New research

How digital adoption works in practice

Published Jan 12, 2022

In today’s corporate world, the verdict is in: Getting employees to successfully adopt digital tools is a competitive differentiator for companies. In a new report by Harvard Business Review Analytic Services, sponsored by Pendo, nearly three-quarters of executives polled agreed. But at the same time, the reality is that the vast majority digital transformation initiatives fail. How does a company become an exception to the trend? What does successful adoption look like in practice?

These and other topics took center stage in a recent webinar based on the report. Host Tatyana Mamut (SVP, New Products, Pendo) spoke with Shari Chernack (Head of People, Industrious) and Enrique Jenkins (VP, Business Technology, Pendo) about their experiences driving adoption, and the methods and steps that work best. 

Start with strategy

More than any other factor, executives in the report cite the lack of a well-defined strategy as the biggest hurdle to adoption. A strategy grounded in a clear purpose has to be the foundation of your adoption plan. Starting with tactics, in contrast, usually leads to a reactive approach that almost guarantees failure. A common pitfall involves not prioritizing goals or tasks. “Everyone tries to boil the ocean,” Jenkins warned. “They don’t know where to start. If you have too many apps, for instance, you can’t just start with them all at once.” 

The right approach to ownership

Knowing who should take the lead is equally important. The report shows leaders almost evenly divided between those saying IT should be the clear owners of adoption efforts and those saying leadership should be shared across multiple departments. Chernack favors the latter approach. By siloing responsibility to only one department, she explained, “not only do you get a narrow view of what’s important to the organization, you run the risk of people not feeling as invested in other departments or other teams. They also need to be a part of the experience and design.”
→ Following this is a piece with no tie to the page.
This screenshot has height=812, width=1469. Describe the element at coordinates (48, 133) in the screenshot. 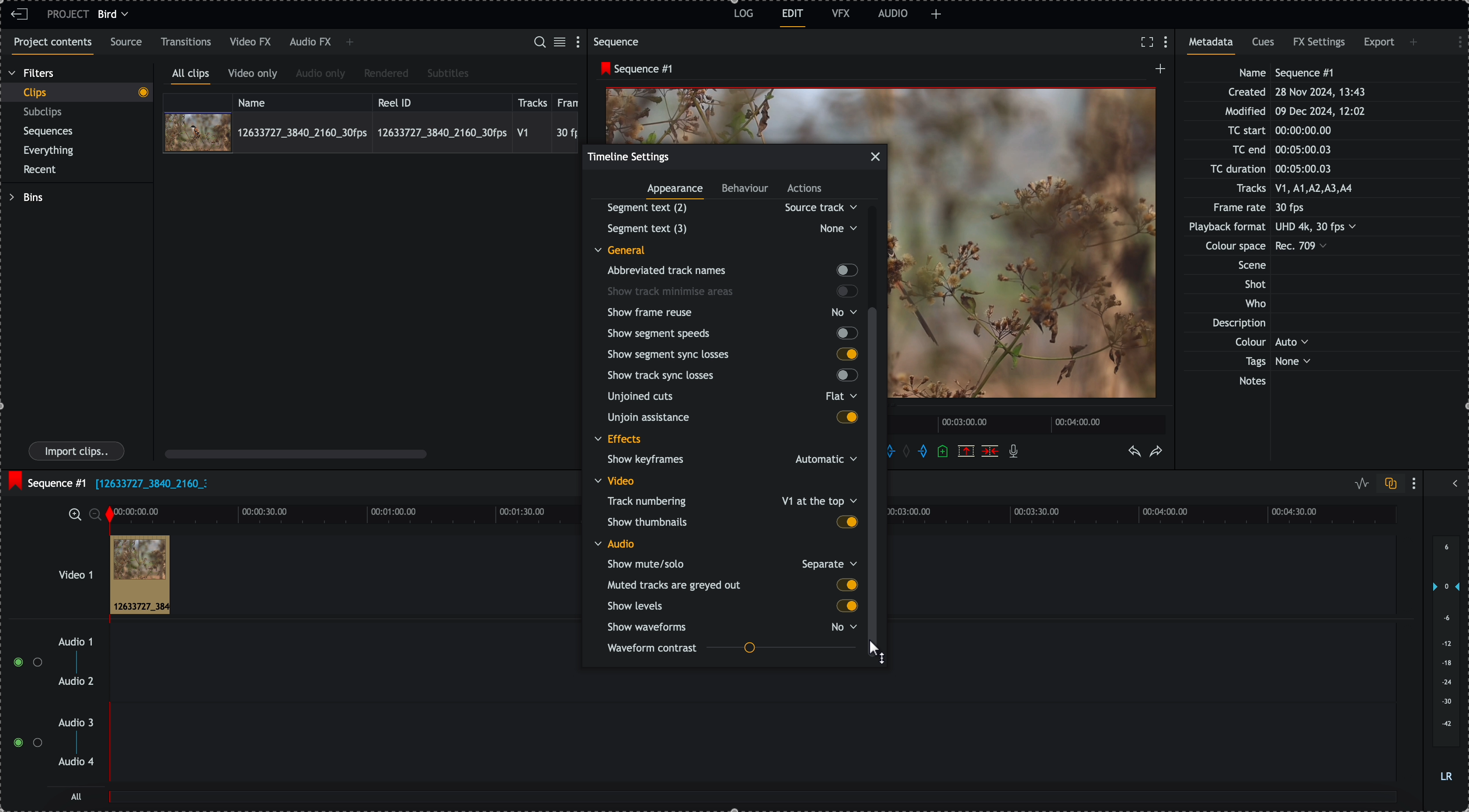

Jenkins favors a hybrid approach wherein IT cultivates a network of adoption partners across departments. “Instead of me knowing how to use every single tool we have in place, I leverage those people as partners and teach them the governance model,” he said. He also pointed to the model as a great way to overcome the limited knowledge of any one person or department about how a tool is used. “I may make a decision on something and not actually understand the impact on your world. I need that partnership to understand.”

Listen to your employees—and act on their feedback

For adoption to truly take hold across an entire company, it’s important for employees themselves to feel they have a voice. Yet almost half the organizations surveyed in the report rate their ability to collect feedback about how employees use digital tools as weak. How can companies get better at feedback? Chernack explained that “it’s both an art and a science to think about what the right listening strategy is for any given organization. There’s no one size fits all approach.” 

Although the right feedback solution is unique to an individual company, Chernack said she does generally counsel organizational leaders to handpick people they want to hear from as part of the process. “Select the highest performer, the best connectors, and the people who have their fingers on the pulse of what employees are thinking about,” she advised. “Get your data from the many, your insights from the few.”.